● **Your objective**
Scan the records below for the line containing "Instruction: Collapse the" and the line containing "Task: Open File Explorer from the taskbar". Copy both, plus every line between, exactly.

● **Saved entries**

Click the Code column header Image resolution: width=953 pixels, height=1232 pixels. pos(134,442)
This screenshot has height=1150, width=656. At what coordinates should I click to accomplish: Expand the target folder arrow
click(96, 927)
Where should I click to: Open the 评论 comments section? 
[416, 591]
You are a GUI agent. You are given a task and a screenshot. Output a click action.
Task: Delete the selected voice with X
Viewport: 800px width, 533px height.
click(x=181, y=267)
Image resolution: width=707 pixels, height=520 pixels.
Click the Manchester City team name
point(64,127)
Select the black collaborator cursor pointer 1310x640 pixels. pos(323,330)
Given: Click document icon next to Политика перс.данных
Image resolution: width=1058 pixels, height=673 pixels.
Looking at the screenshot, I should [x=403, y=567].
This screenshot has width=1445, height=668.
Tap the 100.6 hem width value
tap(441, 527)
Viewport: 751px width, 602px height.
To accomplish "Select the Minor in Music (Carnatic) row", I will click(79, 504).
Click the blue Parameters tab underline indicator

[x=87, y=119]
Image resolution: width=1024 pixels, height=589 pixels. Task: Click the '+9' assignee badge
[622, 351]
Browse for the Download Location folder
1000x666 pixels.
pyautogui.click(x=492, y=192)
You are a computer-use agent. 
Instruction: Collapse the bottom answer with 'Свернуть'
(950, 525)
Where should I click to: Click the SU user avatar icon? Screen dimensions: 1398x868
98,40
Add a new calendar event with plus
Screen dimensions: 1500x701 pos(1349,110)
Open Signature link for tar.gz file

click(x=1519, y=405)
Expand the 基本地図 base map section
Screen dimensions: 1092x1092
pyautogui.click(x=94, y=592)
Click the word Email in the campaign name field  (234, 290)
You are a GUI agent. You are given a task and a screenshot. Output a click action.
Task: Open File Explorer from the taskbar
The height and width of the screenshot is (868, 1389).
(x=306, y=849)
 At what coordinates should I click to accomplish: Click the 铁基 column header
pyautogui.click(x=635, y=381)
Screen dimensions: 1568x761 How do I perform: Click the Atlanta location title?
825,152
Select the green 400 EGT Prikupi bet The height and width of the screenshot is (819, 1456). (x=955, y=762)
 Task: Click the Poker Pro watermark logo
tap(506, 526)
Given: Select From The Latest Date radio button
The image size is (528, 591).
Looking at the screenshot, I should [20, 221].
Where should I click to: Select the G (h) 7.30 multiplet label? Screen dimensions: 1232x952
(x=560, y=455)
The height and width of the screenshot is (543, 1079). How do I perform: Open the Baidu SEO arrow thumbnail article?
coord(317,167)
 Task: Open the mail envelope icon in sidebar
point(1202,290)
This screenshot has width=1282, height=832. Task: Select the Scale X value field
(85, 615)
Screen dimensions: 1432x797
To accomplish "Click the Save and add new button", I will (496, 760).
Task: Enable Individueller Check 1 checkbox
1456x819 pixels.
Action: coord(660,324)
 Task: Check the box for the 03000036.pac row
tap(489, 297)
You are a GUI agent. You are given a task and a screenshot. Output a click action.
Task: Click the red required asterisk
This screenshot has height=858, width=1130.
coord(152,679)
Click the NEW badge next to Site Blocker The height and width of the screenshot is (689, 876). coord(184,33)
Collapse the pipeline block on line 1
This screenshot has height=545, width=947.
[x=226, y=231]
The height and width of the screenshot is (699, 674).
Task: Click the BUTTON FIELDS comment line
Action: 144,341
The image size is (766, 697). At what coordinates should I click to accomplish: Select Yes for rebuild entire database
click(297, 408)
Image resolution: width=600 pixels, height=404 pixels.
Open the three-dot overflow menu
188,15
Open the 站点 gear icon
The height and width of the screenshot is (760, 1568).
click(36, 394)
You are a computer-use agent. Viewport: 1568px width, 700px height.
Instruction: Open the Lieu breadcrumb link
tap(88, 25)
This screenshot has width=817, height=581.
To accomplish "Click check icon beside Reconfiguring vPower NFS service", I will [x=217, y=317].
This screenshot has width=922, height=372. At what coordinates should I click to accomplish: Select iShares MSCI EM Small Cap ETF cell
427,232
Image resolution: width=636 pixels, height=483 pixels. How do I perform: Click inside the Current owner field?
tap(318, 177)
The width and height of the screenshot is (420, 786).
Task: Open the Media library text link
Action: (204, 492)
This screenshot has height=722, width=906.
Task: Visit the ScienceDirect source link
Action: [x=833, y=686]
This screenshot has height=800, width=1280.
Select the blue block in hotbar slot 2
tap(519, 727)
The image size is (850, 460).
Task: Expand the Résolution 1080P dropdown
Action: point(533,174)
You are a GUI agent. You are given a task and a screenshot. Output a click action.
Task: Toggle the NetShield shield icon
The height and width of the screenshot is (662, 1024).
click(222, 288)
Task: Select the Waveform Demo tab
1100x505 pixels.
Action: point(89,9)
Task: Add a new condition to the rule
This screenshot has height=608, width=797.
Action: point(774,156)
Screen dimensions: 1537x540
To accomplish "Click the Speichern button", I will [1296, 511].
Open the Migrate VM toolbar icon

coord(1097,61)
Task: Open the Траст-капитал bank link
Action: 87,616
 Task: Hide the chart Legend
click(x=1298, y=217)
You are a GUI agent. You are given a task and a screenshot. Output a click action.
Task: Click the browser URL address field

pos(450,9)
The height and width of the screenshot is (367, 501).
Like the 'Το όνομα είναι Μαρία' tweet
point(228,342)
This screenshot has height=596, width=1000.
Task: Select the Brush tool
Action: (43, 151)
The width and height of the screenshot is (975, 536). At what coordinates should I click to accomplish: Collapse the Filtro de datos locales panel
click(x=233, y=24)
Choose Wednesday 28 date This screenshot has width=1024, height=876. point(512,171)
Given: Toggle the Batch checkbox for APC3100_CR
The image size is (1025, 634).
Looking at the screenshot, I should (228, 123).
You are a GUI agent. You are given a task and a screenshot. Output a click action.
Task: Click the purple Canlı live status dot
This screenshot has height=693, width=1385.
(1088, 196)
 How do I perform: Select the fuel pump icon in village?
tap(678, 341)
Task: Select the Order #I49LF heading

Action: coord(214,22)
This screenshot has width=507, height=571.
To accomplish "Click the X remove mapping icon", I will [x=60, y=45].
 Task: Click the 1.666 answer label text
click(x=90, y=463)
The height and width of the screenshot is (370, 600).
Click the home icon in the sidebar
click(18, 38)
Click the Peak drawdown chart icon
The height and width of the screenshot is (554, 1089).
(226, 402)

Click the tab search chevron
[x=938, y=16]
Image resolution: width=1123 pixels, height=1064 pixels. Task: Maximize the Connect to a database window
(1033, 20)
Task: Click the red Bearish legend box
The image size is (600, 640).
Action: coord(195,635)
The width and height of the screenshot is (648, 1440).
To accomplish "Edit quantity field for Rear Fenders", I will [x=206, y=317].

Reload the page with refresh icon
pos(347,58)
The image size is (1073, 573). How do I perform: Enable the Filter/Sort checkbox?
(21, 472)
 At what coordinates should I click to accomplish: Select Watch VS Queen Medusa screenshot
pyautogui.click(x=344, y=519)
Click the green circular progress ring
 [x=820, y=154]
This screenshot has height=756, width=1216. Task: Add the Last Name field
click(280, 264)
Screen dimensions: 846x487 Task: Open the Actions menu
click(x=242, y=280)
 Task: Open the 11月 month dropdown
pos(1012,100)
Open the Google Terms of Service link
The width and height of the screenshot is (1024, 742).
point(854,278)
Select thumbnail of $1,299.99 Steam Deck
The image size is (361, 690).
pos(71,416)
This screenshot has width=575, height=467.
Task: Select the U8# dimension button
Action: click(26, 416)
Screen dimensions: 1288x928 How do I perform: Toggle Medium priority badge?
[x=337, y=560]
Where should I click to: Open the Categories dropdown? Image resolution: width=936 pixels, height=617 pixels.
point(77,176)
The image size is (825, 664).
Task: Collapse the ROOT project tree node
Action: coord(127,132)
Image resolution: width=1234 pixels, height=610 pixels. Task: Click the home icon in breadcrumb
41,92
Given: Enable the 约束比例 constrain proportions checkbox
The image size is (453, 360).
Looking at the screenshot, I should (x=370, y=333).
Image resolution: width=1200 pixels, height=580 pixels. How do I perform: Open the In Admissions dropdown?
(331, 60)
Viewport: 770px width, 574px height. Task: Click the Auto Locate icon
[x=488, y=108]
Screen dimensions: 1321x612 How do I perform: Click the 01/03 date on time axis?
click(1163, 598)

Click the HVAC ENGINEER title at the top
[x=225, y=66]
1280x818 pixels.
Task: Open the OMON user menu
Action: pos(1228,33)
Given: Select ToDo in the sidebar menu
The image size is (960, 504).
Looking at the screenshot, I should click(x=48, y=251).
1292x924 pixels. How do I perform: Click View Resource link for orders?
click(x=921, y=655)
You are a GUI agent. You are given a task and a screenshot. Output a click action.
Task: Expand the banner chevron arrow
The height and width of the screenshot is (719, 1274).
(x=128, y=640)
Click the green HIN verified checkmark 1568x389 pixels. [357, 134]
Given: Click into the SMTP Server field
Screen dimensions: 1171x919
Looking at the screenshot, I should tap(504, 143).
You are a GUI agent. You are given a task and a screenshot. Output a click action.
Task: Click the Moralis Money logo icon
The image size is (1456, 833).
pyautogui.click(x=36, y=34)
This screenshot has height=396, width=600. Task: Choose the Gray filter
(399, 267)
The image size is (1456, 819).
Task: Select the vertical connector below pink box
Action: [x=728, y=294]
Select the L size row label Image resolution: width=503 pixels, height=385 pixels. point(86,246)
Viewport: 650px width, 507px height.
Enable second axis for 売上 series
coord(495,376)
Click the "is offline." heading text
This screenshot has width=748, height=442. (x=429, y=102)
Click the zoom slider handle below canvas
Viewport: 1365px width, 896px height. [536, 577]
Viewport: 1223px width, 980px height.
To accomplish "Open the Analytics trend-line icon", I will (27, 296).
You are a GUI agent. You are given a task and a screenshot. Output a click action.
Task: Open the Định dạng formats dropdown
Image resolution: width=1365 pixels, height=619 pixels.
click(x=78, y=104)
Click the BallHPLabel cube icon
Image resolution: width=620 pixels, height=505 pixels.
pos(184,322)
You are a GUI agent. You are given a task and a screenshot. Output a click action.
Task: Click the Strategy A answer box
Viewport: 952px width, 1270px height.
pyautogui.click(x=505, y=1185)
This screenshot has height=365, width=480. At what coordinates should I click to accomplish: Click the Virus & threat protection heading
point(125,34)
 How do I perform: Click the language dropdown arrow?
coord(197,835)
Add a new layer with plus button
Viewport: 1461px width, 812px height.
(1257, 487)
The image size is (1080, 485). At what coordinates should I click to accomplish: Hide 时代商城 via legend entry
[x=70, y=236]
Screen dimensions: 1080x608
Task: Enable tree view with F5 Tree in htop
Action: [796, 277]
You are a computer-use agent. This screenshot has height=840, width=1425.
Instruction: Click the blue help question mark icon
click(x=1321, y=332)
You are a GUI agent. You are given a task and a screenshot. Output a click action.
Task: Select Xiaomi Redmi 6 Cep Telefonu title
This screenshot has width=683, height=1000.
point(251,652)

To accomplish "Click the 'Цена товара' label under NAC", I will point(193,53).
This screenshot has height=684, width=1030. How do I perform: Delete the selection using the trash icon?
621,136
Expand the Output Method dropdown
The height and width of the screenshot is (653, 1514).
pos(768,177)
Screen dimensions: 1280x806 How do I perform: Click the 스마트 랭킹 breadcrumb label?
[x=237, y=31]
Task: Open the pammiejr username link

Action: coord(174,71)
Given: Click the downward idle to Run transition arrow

● **Exercise solution**
Instruction: Collapse the bottom answer with 'Свернуть'
(950, 525)
Where should I click to: Click the SU user avatar icon? Screen dimensions: 1398x868
98,40
Add a new calendar event with plus
Screen dimensions: 1500x701 pos(1349,110)
Open Signature link for tar.gz file

click(x=1519, y=405)
Expand the 基本地図 base map section
Screen dimensions: 1092x1092
pyautogui.click(x=94, y=592)
Click the word Email in the campaign name field  (234, 290)
You are a GUI agent. You are given a task and a screenshot. Output a click action.
Task: Open File Explorer from the taskbar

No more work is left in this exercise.